Post by Sarah Reakes » 30 Jun 2013 15:34

Dear Janet,

I can only echo Chris's comments to you and pass on my own good wishes to Ken to make a speedy recovery. It is so difficult for you to be able to rise above all that you are going through at the moment and it really does seem like one thing after another for you both lately. The one positive thing is that after all the uncertainty surrounding Ken's symptoms, you do now have a diagnosis and so your medical team now know what they are dealing with. I did look up the condition and it does sound serious but not hopeless albeit that recovery can be rather slow and tedious.

I endorse Chris' suggestion to you that you seek some professional emotional support because this is an incredibly hard thing for you as his wife and carer to deal with and the pressure you are under must seem relentless.
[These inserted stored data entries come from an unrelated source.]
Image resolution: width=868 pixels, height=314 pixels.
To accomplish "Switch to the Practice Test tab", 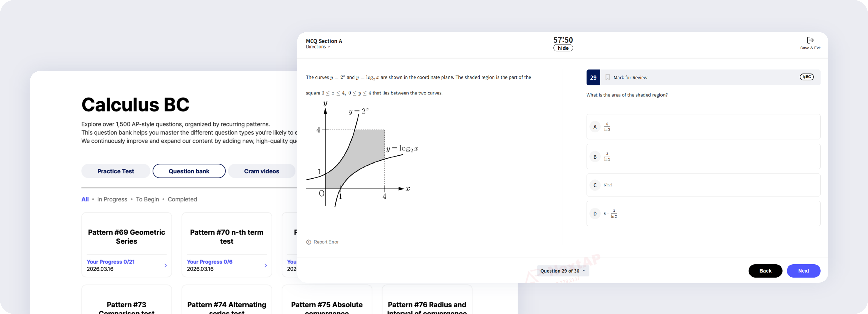I will click(x=116, y=171).
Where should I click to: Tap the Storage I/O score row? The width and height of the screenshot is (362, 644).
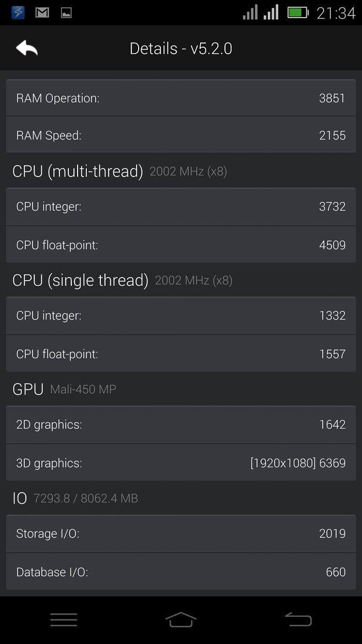pyautogui.click(x=181, y=533)
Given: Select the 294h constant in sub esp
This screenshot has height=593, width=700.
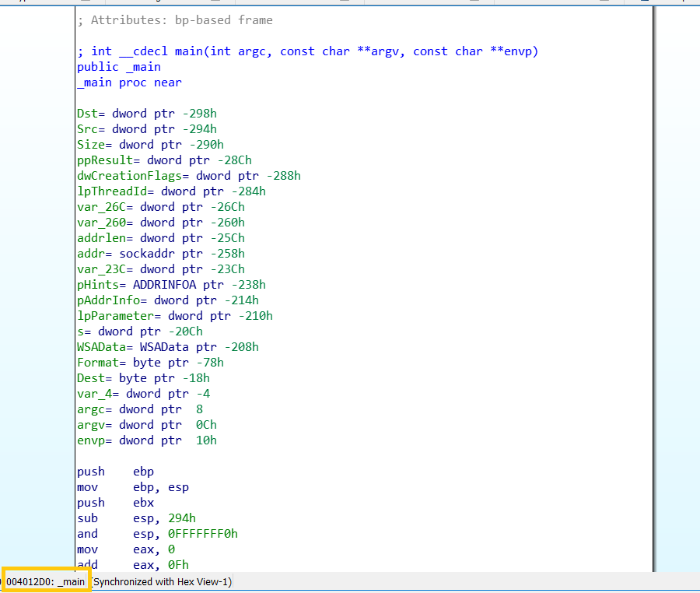Looking at the screenshot, I should pos(181,518).
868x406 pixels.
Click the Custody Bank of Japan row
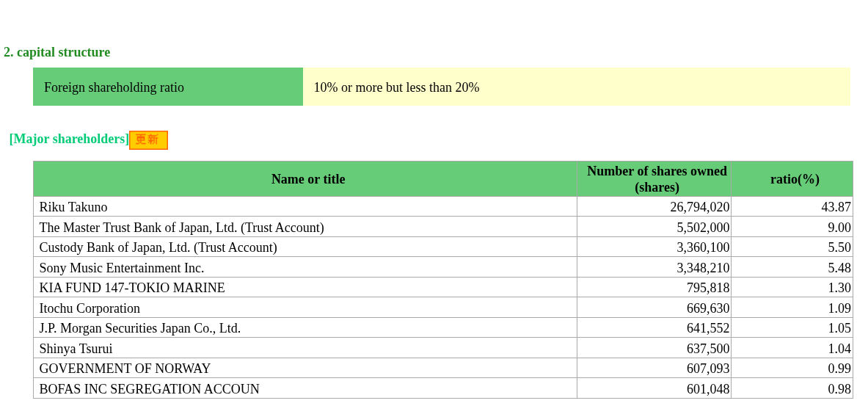(158, 247)
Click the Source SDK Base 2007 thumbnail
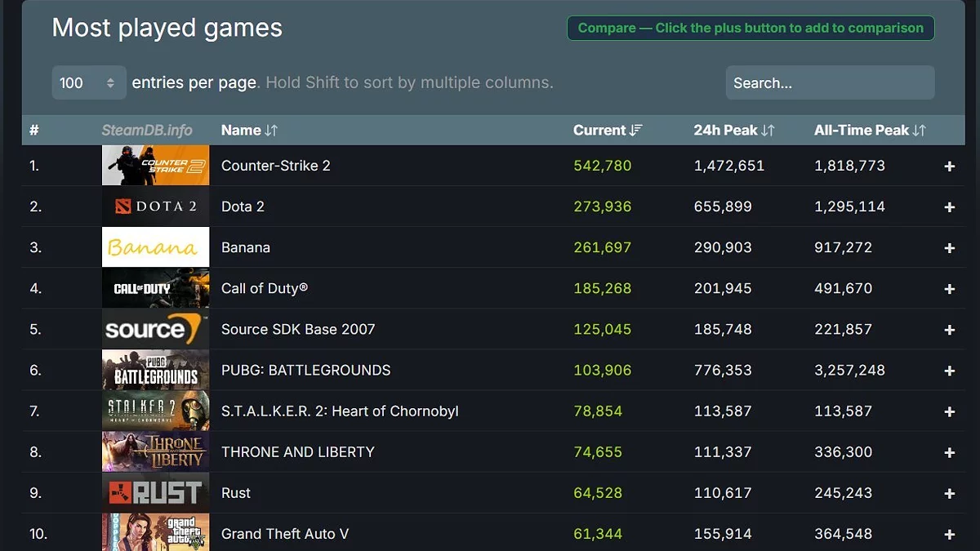The height and width of the screenshot is (551, 980). [155, 329]
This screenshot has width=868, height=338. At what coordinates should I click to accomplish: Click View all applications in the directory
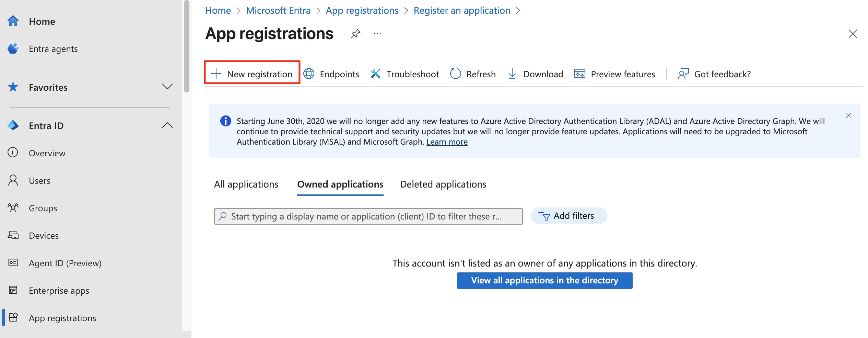(x=544, y=280)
Take care of yourself and remember that you are both very much in my thoughts and prayers.

Kind Regards

Sarah
Aged 62. Diagnosed with MDS 5q-, June 2011 & been on Wait and Watch regime On 25/11/14 told disease had progressed to High Risk with 15-20% blasts. Starting Intense Chemotherapy on 20/1/15 prior to SCT. Live in Yatton near Bristol/Clevedon.
janetgreen
Posts: 35
Joined: 01 Aug 2011 19:11
Contact:

Re: Waiting for Stem Cell Transplant

Post by janetgreen » 04 Jul 2013 21:16

I have to say I feel a lot better than I did this time last week.
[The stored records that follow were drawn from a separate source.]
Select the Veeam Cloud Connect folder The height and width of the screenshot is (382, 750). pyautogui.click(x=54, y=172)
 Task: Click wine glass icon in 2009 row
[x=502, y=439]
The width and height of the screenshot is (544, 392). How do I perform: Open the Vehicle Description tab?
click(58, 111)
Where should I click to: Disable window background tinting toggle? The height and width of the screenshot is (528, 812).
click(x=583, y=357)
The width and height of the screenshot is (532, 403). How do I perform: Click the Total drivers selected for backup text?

Ken has been moved to a Neurology ward and has now finished the Ig treatment. To me, he seems better than he was and not in anywhere near the same amount of pain he was.

It was nice to see him actually sat out of bed this afternoon. It is, hopefully, just the long hard slog of getting his muscles built back up.

The doctors from Haematology have been this afternoon and they seem quite happy with him.
Wife of Ken, 57, diagnosed with MDS (refrac cytopenia, multi-lineage dysplasia with 5q- and del of 12 and 13) in Jan 2011, was transfusion dependent. Stem cell transplant on 14th December 2012 but sadly passed away 20th July 2013. Live in Barnsley.
janetgreen
Posts: 35
Joined: 01 Aug 2011 19:11
Contact:

Re: Waiting for Stem Cell Transplant

Post by janetgreen » 08 Jul 2013 23:08

Hi everyone,

Just a quick update - Ken has developed pneumonia and has been moved onto Neuro Critical Care this evening.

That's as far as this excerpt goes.